David Rieff tritt in diesen 160 Seiten nicht den Krankheitsverlauf seiner Mutter breit und nur in Nebensätzen läßt er das Leid erahnen. Vielmehr setzt er sich mit der Rolle des betroffenen Angehörigen auseinander - sowohl rückblickend als auch während dieser Zeit. Er hadert rückblickend damit "Komplize der Illusion" gewesen zu sein und stellt sich die Frage, ob nicht ein "Umlenken der Hoffnung" hin zu einem bewußten Strebeprozeß und Abschied sinnvoller gewesen wäre. Er hadert mit dem leidvollen Weg seiner Mutter - warum kein schneller Herztod für eine Frau, die den Tod so sehr negiert und fürchtet und deren Anriebsmotor immer war "sich selbst zu übertreffen"? Aber er hadert nicht mit dem Bemühen der Ärzte dem Wunsch und Willen der Patientin nachzukommen und alles menschen - und medizinisch Mögliche für ein Überleben zu versuchen. Was mich wiederum zu einem bedingungslosen Akzeptieren auch dieses Standpunktes veranlaßt: der Patient ist das Maß aller Dinge! Über seinen Weg, seine Entscheidungen zu urteilen und somit über die Dienstleistung der Ärzte wäre anmaßend!

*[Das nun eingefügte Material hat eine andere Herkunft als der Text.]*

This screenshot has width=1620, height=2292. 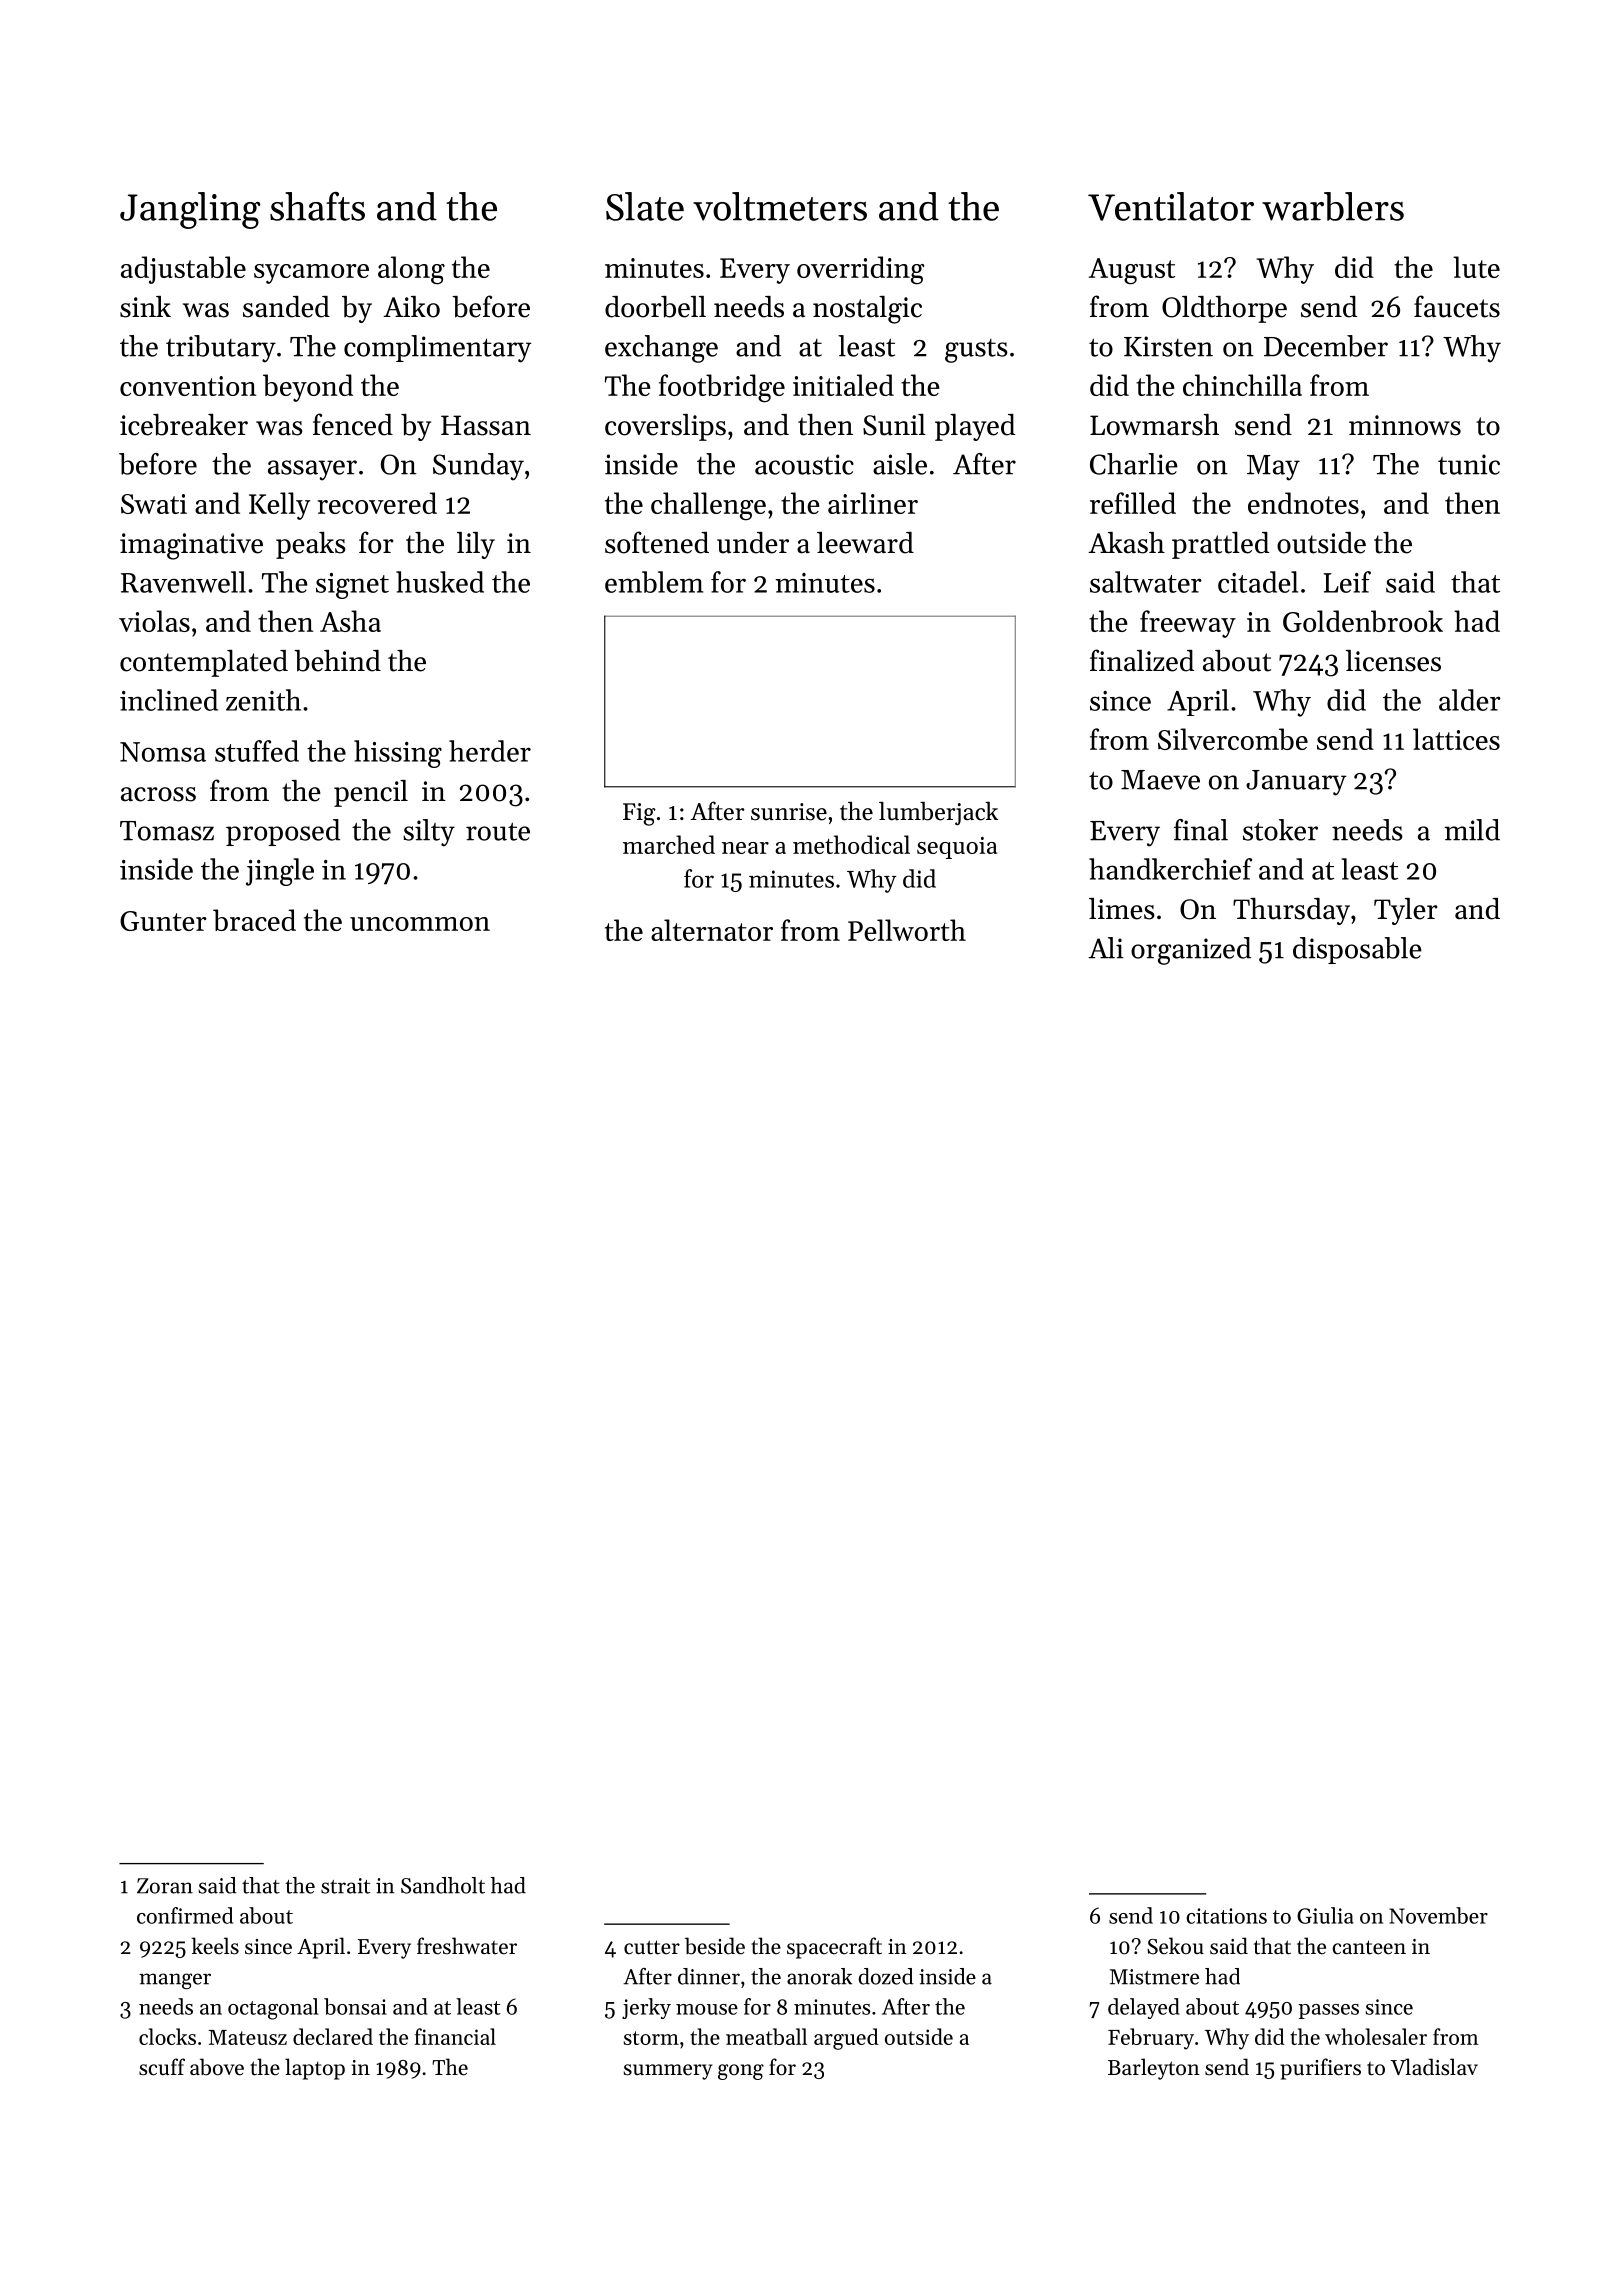 I want to click on Ventilator, so click(x=1171, y=206).
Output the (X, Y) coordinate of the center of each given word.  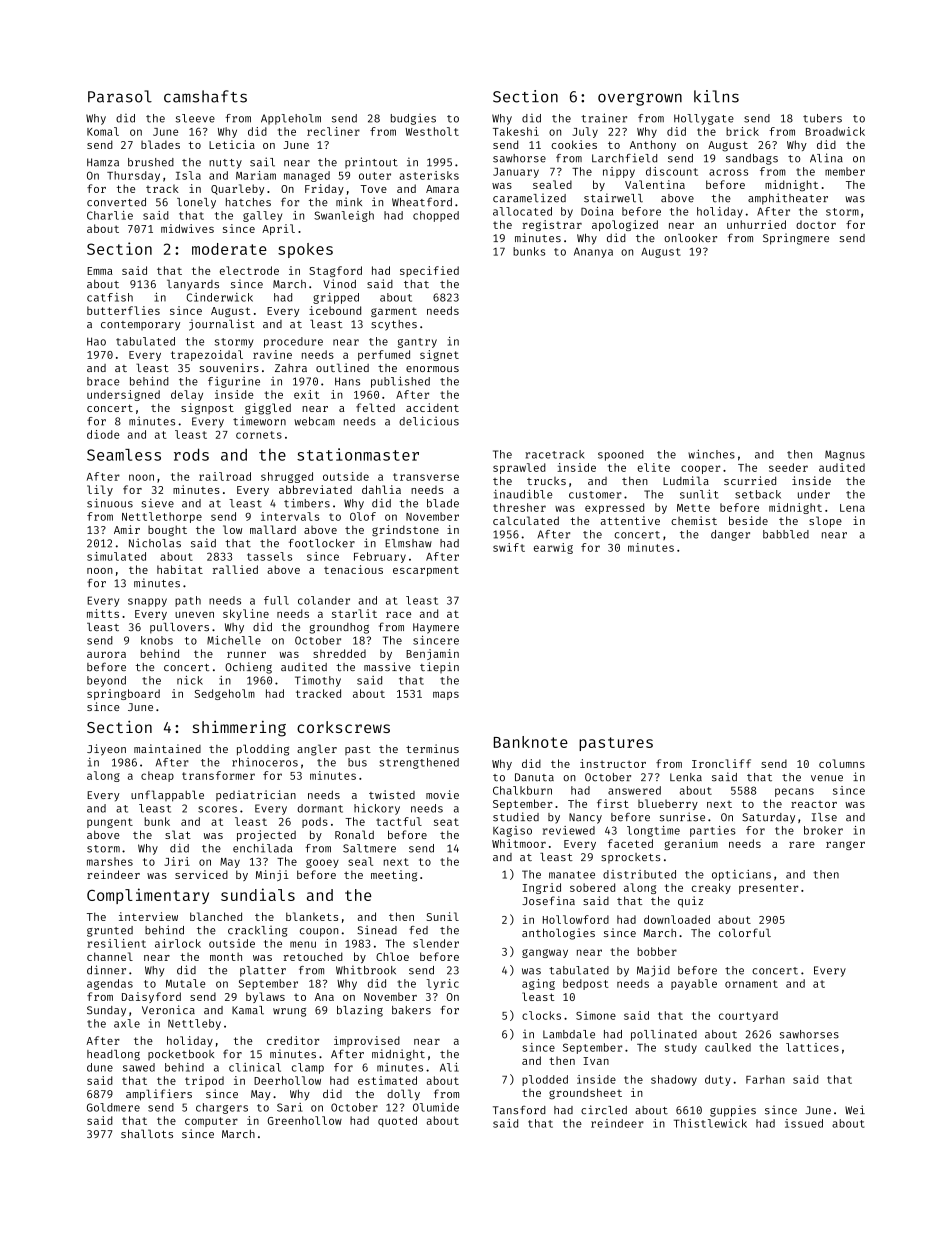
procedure (293, 342)
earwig (553, 548)
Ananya (593, 253)
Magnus (845, 455)
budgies (413, 119)
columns (842, 763)
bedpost (586, 984)
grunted (110, 931)
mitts (103, 613)
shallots (147, 1133)
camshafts (205, 96)
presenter (768, 889)
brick (742, 131)
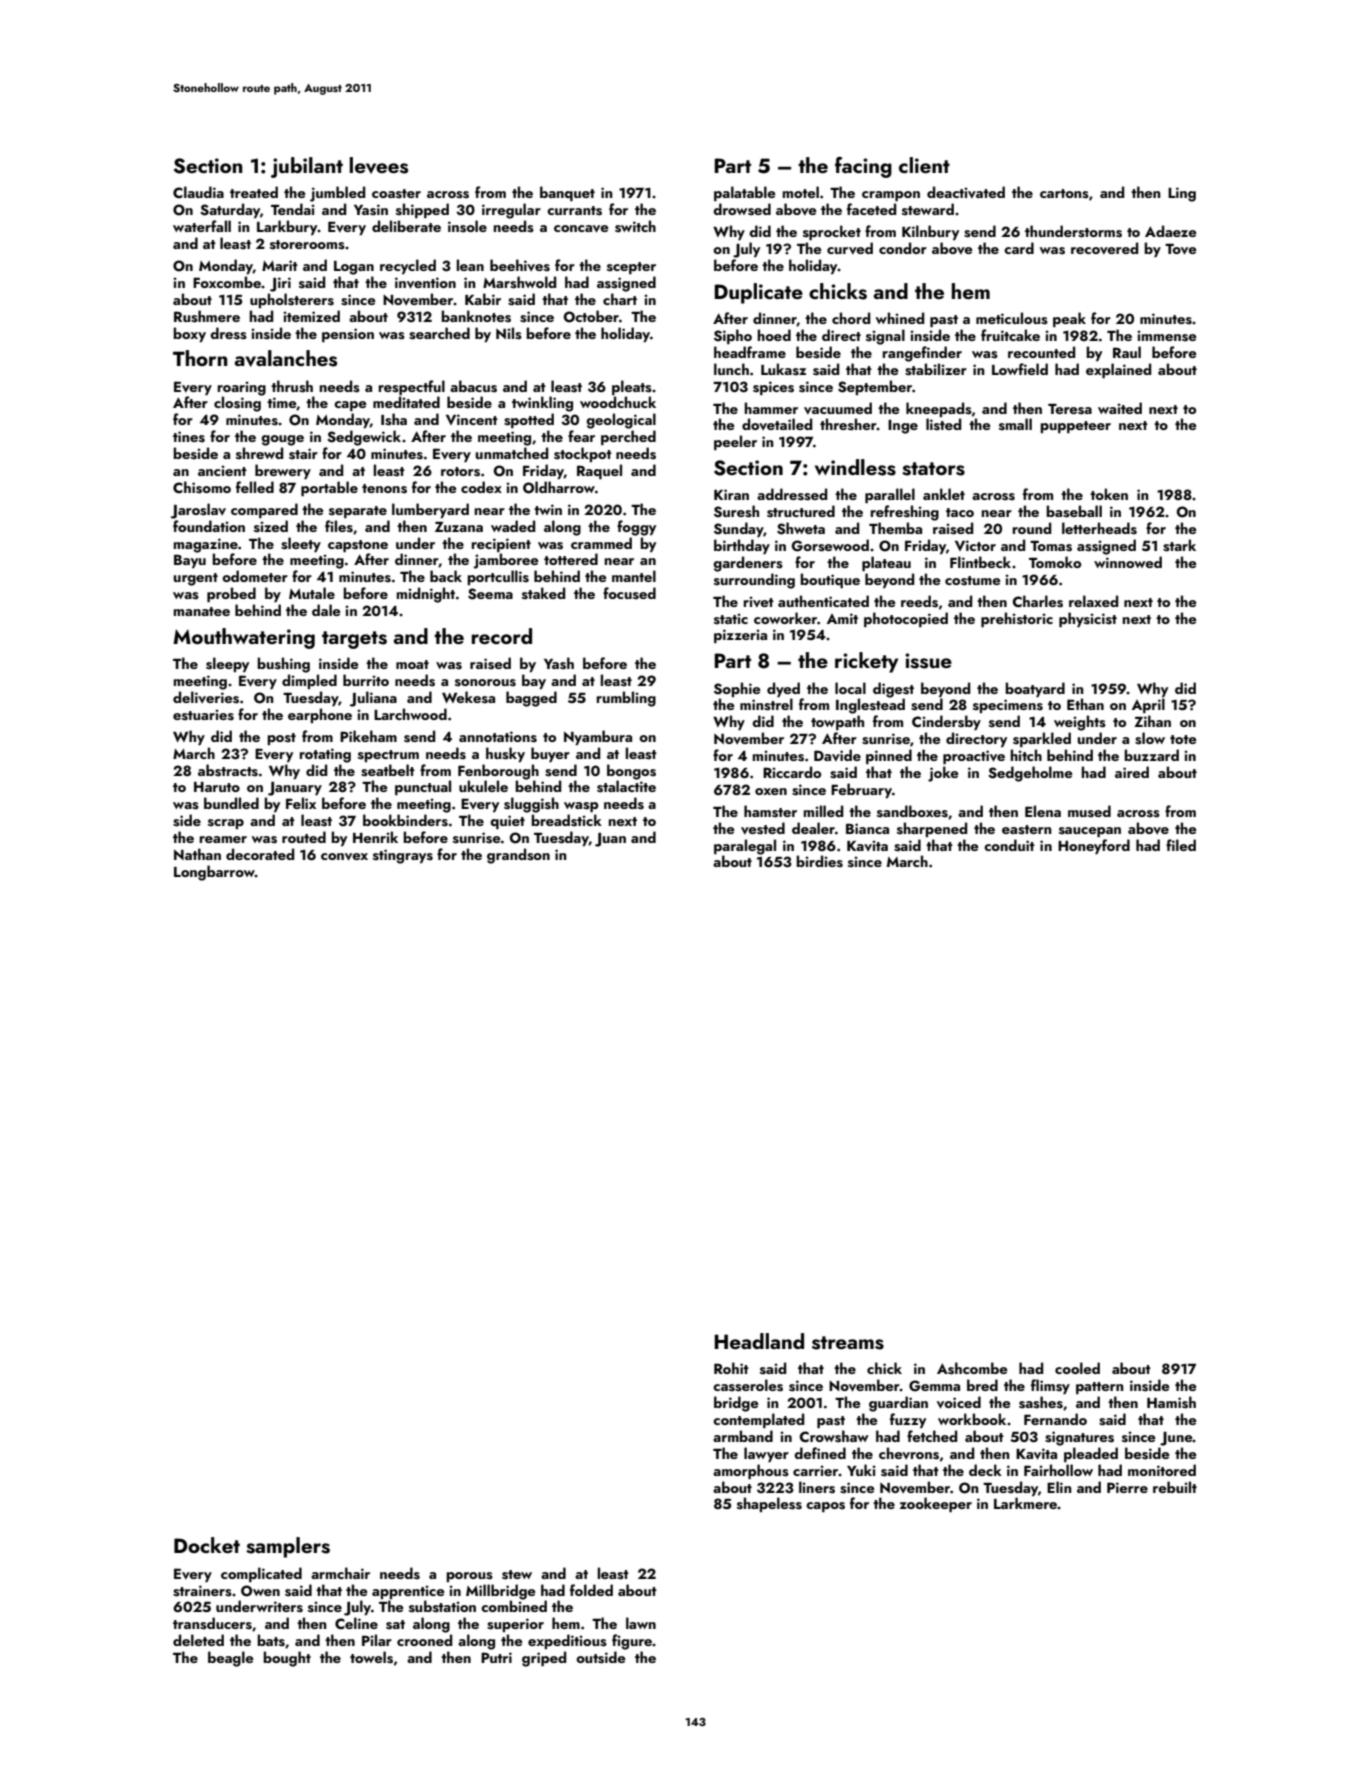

Das Buch beginnt mit dem Satz : "Kein Gedanke lag mir fernen. Ich glaubte am Ende einer langen Auslandsreise... zu sein" beschreibt David Rieff , selbst Schriftsteller und vorallem unterwegs in Krisengebieten dieser Welt, eben jene Situation am Flughafen und jenes Telefonat mit seiner Mutter , mit dem ein ganz anderer Weg beginnen sollte..... Der Sohn liest die Tagebücher der Mutter und erkennt einmal mehr, wie unglücklich sie oft im Leben war, von Depressionen und Zweifeln gebeutelt. Eine weitere Welle an Schuldgefühlen droht heranzurollen der sich der Autor erneut stellt. Das Buch endet mit dem Satz, den seine Mutter ihm schon während ihrer ersten Krebserkrankung mit auf den Weg gegeben hat: "Im Tal des Jammers breite deine Flügel aus." David Rieff hat nun seine Worte wie Flügel ausgebreitet! Denn eines wird klar: alles darf sein in so einem Prozeß - das Hadern, der Kummer,der Zweifel ebenso wie die Illusion, die Hoffung, das Festhalten!
Für mich ist es ein wichtiges Buch für alle Angehörigen und Freunde, die sich nach dem Tod und leidvollen Sterben eines geliebten Menschen mit quälenden Fragen herumschlagen. Und für all diejenigen, die einen Menschen auf diesem Weg begleiten." Swimming in a sea of death" lautet der englische Originaltitel und er beschreibt für mich sehr gut das Meer der Gefühle, dem besonders die Angehörigen eines Krebspatienten ausgesetzt sind, verbunden mit dem Wunsch und der Hoffnung nach Orientierung, nach einem Leuchtturm.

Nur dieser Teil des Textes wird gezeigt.